The slip of paper drifted further out of reach.
He closed his eyes and concentrated, trying to remember the sketch he’d made and the movements of his hand as he made it.
He checked the calculator. The bottom right-hand side looked wrong. The ball of his thumb must have bumped the last three switches. They were all set west when they should have been east, south-east and neutral.
He reset them.
Is that right?
He closed his eyes again, trying to ignore the passage of time and the idea that it was running out.
He checked. Yes, he was sure now. He drew himself closer to the opening.
There was a junction box just inside the lower edge of the porthole. He slipped a fingernail under its plastic lid and flicked it up. Beneath it lay dozens of connection points for the ship’s external sensors.

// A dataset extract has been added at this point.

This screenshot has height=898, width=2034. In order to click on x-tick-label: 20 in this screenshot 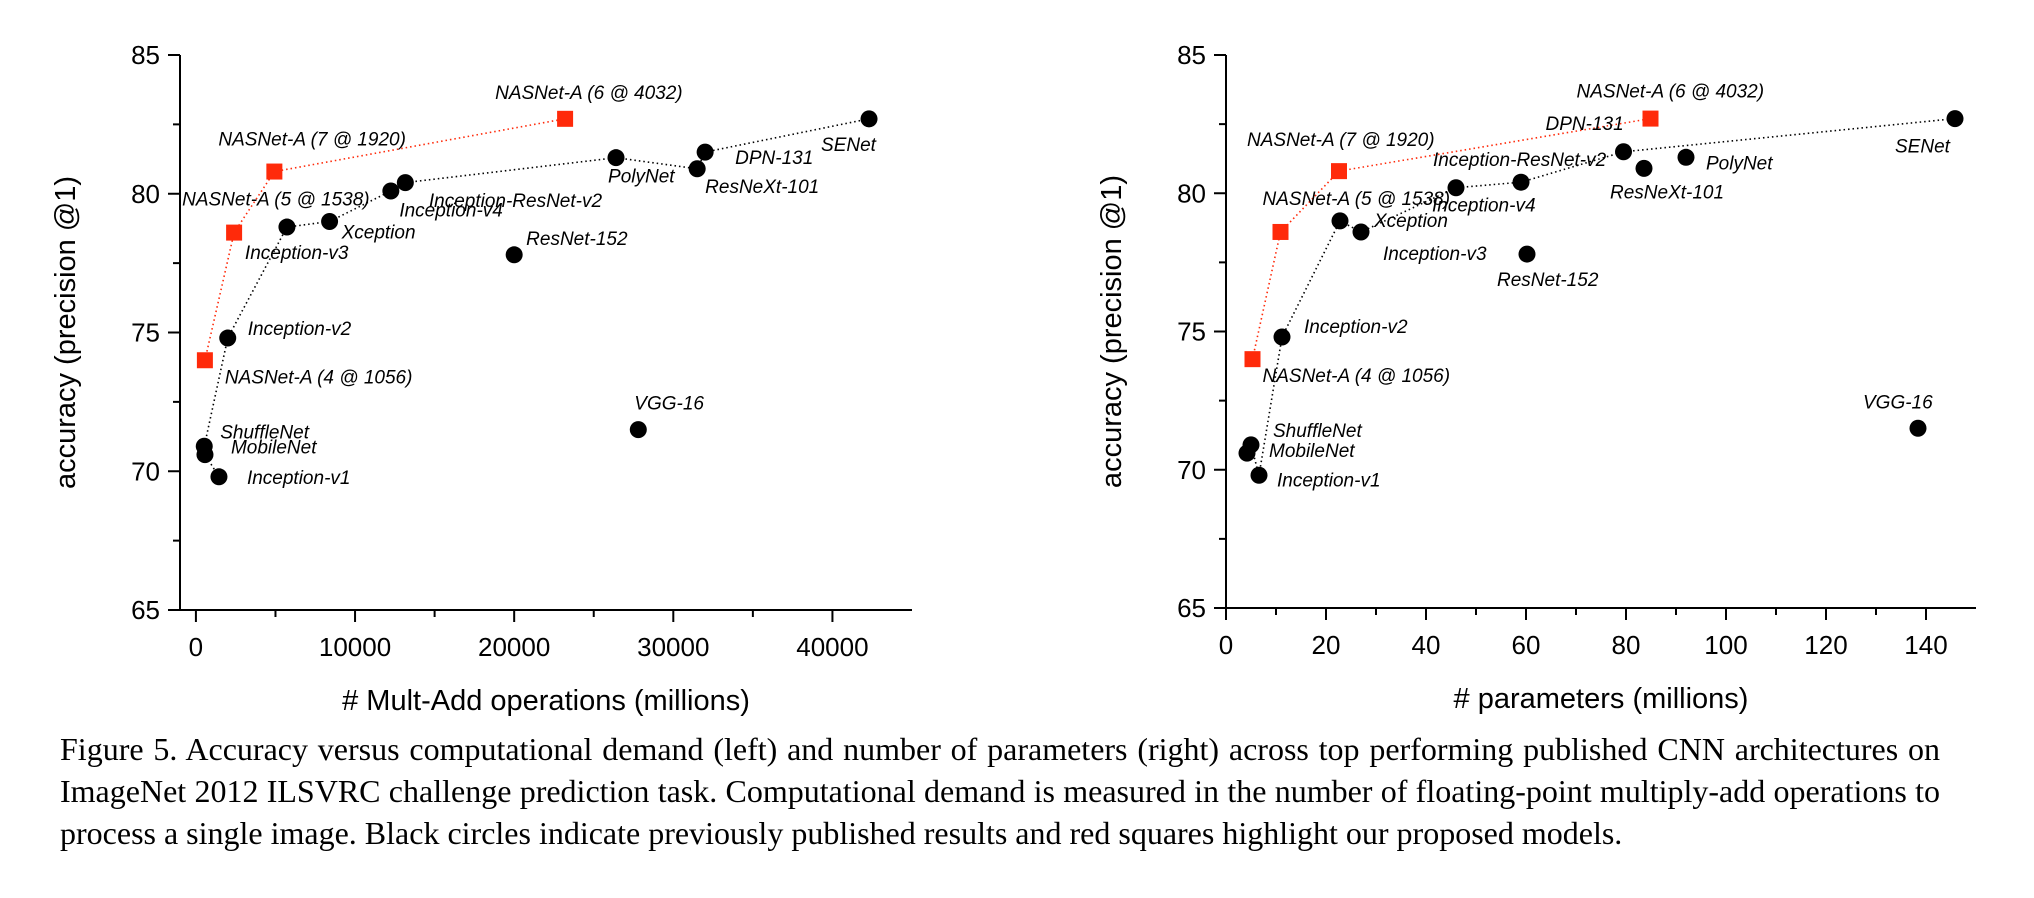, I will do `click(1326, 645)`.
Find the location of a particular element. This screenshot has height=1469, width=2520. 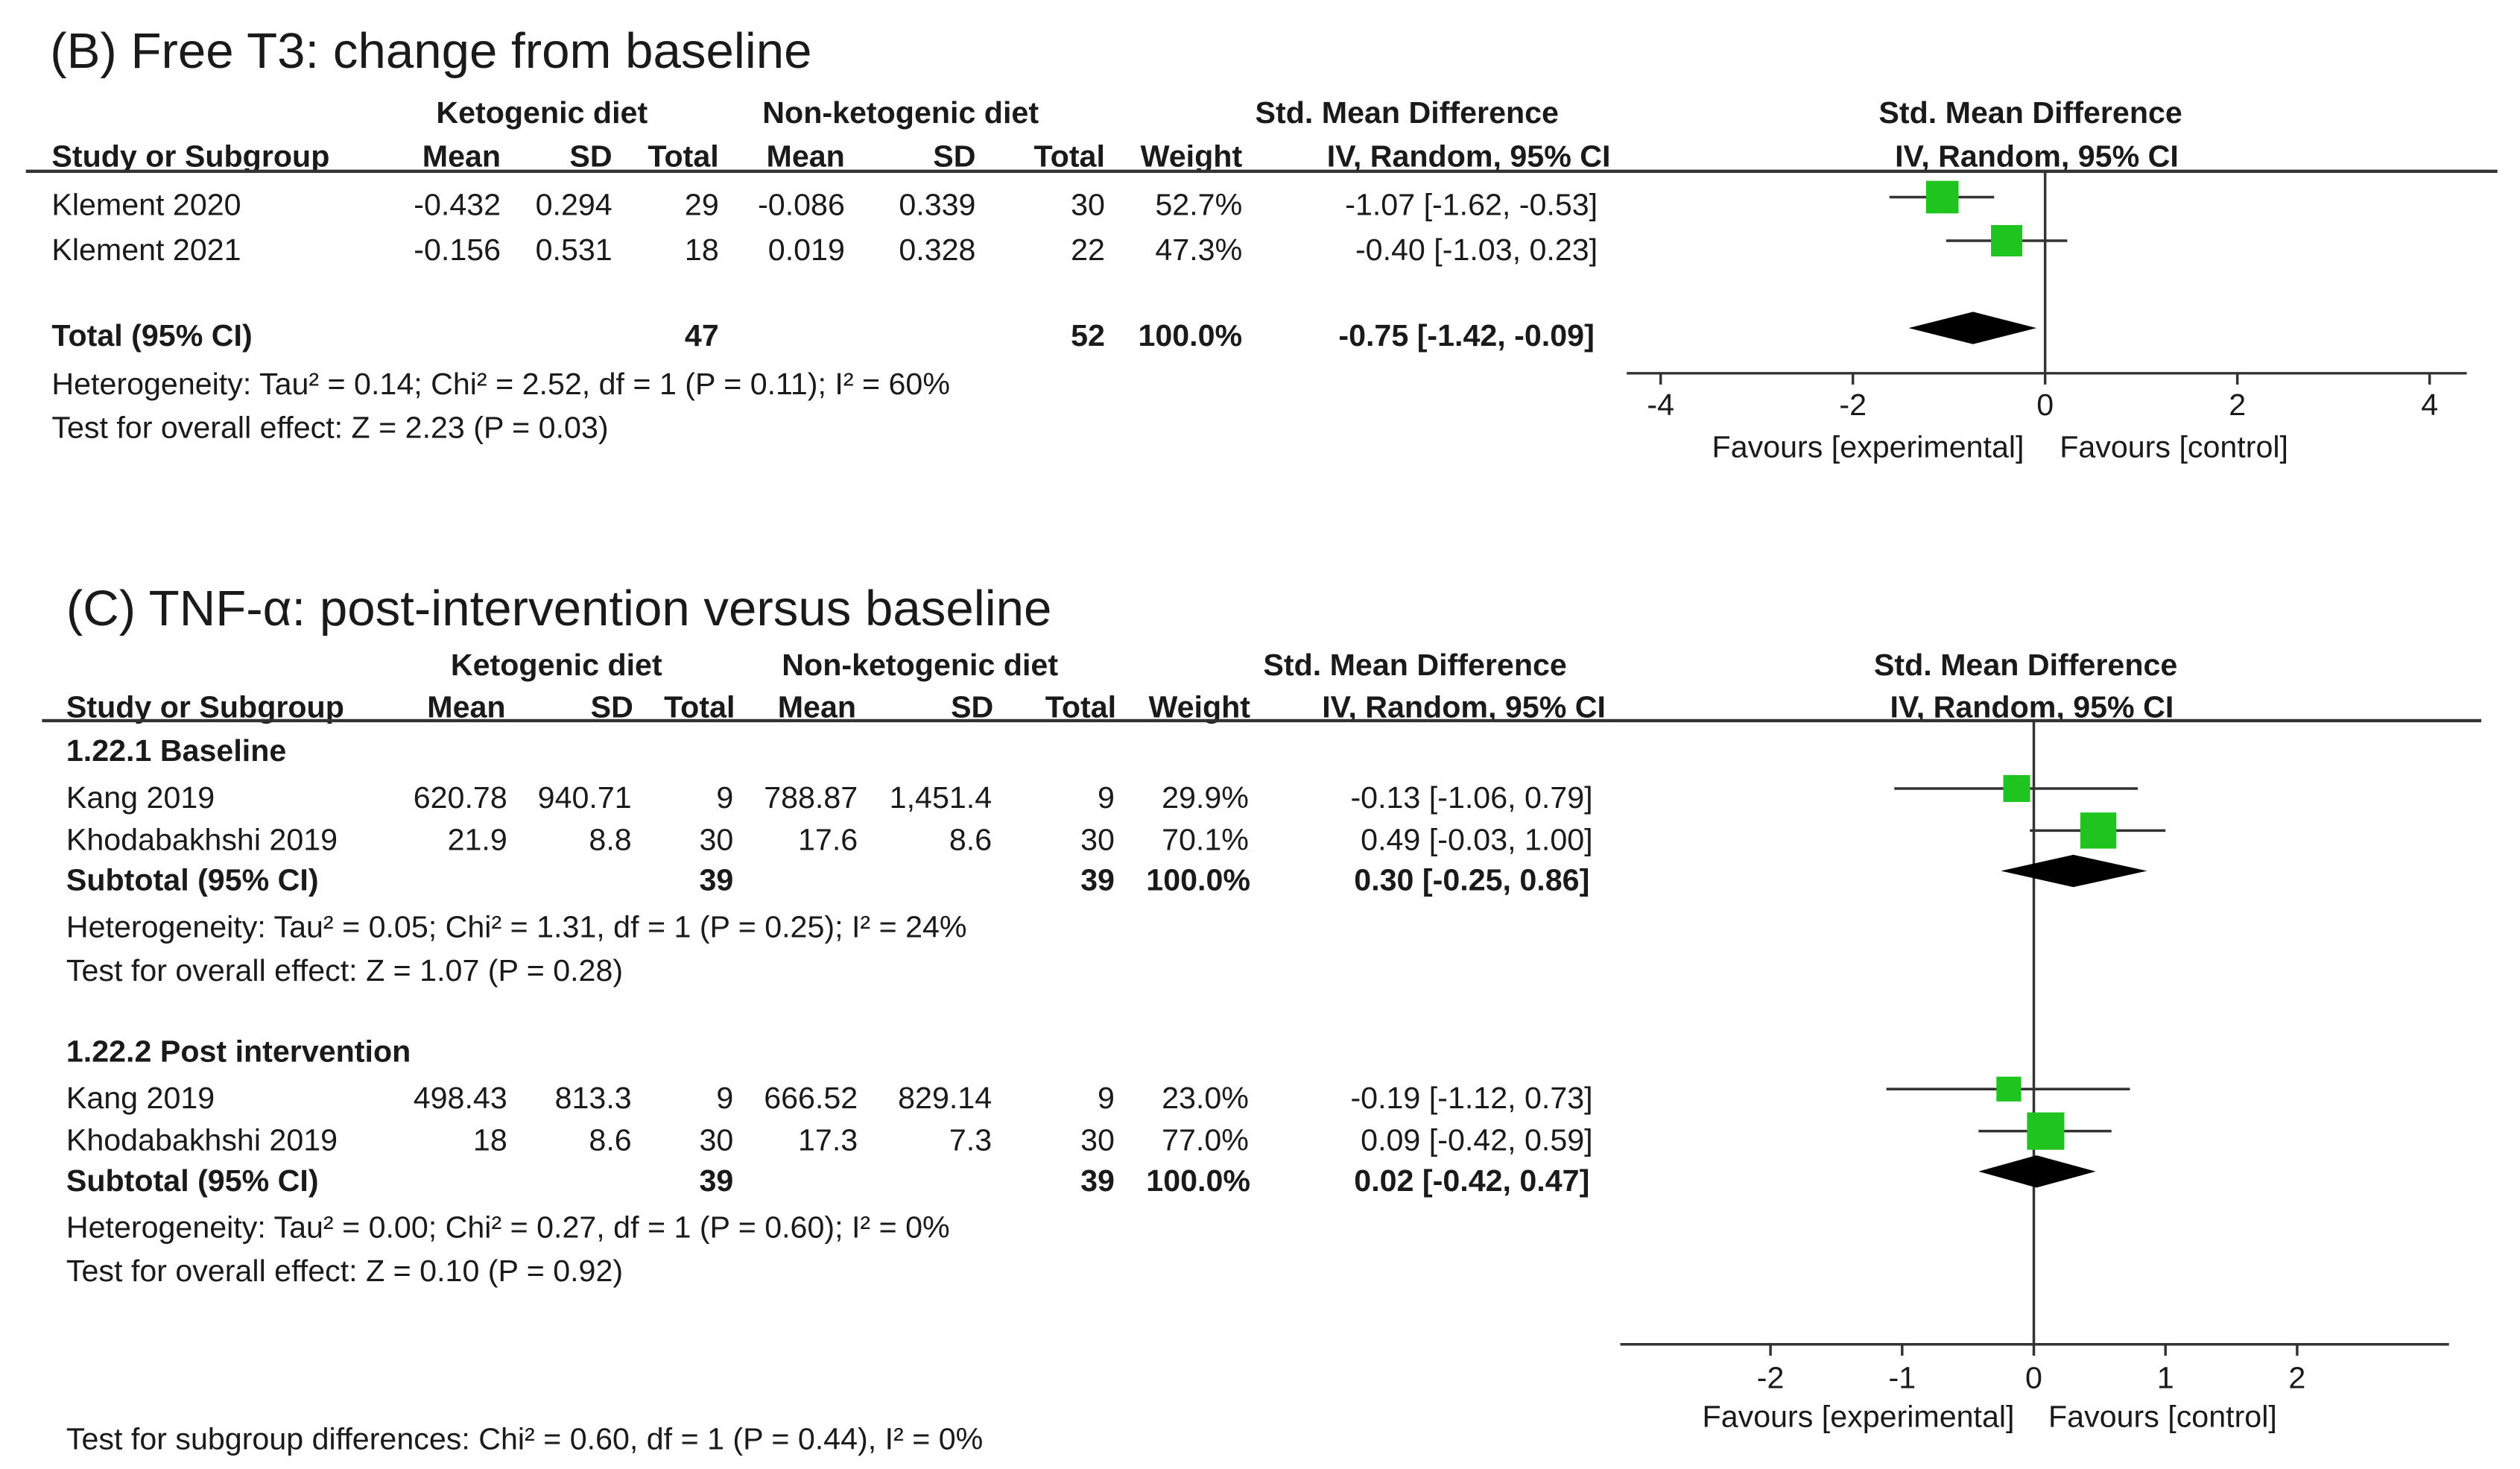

Turning the calculator sideways, he positioned its dispensing hatch and pressed the release button. A blob of grey-green goo dropped in slow motion, splashed over the connections and began to bubble and fizz.
Tim watched for a moment then closed the lid, slipped the calculator back into his pocket, wriggled his upper body out of the porthole and pushed himself away from the side wall. As he drifted down, he checked his watch. Three minutes till docking. He’d better hurry because precisely one minute before they did so, all hell would break loose.